Une révolution au Maroc entre 2017 et 2020?

Un géographe français a effectué une corrélation entre la démographie et le déclenchement des soulèvements arabes de 2011. D'après son analyse, le Maroc pourrait connaître une révolution entre 2017 et 2020.

Par

La démographie est le facteur qui explique les événements révolutionnaires qui se sont produits en Afrique du Nord en 2011, d’après l’analyse du docteur en géographie Laurent Chalard. Publiée sur le site Orient XXI, ce mercredi 5 août, cette analyse révèle un lien entre le volume des naissances et les révolutions. Plus précisément, « l’existence d’un pic de naissance 25 ans auparavant » le soulèvement de populations, combinée à la présence d’un gouvernement autoritaire et d’une économie en proie aux difficultés, favoriseraient la montée de contestations qu’elles soient de nature démocratiques ou conservatrices. Ces contestations peuvent alors « conduire à une révolution, à une émigration massive vers les pays riches, et, par l’appauvrissement de la population, un plus grand nombre de personnes devant se partager le même gâteau global, être un élément favorable à une révolution » explique l’universitaire français.

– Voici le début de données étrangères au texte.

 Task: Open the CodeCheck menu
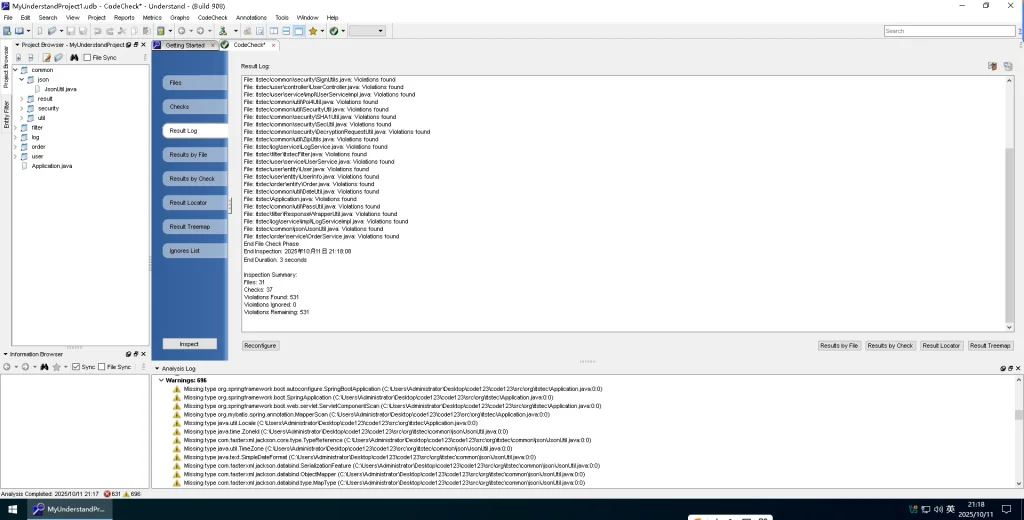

Cette analyse se base sur l’étude des révolutions tunisiennes et égyptiennes de 2011. La Tunisie a connu un son pic démographique entre 1984 et 1987, et l’Egypte entre 1985 et 1988. Leurs révolutions respectives se sont déroulées environ 25 ans après. Le pic démographique marocain, quant à lui, est plus tardif et demeure élevé pendant longtemps. « Les naissances ont atteint un sommet entre 1992 et 1995, ce qui signifie qu’une révolution pourrait se produire entre 2017 et 2020 » indique le géographe. Le Maroc, classé à la 116ème place dans le monde selon l’indice de démocratie de The Economist et 113ème en termes de PIB par habitant, posséderait tous les facteurs favorisant le soulèvement d’une partie de sa population dans les années à venir « sauf si l’émigration massive des jeunes du pays est un exutoire suffisamment important pour les potentiels opposants », précise Laurent Chalard.

Pour le géographe, il n’existe pas de déterminisme absolu car de nombreux autres facteurs peuvent expliquer les révolutions qui ont entraîné la chute du dirigeant tunisien et égyptien. Toutefois, il ajoute que « l’évolution des naissances constitue un facteur important et largement sous-estimé de l’Histoire, conduisant à des changements géopolitiques majeurs ».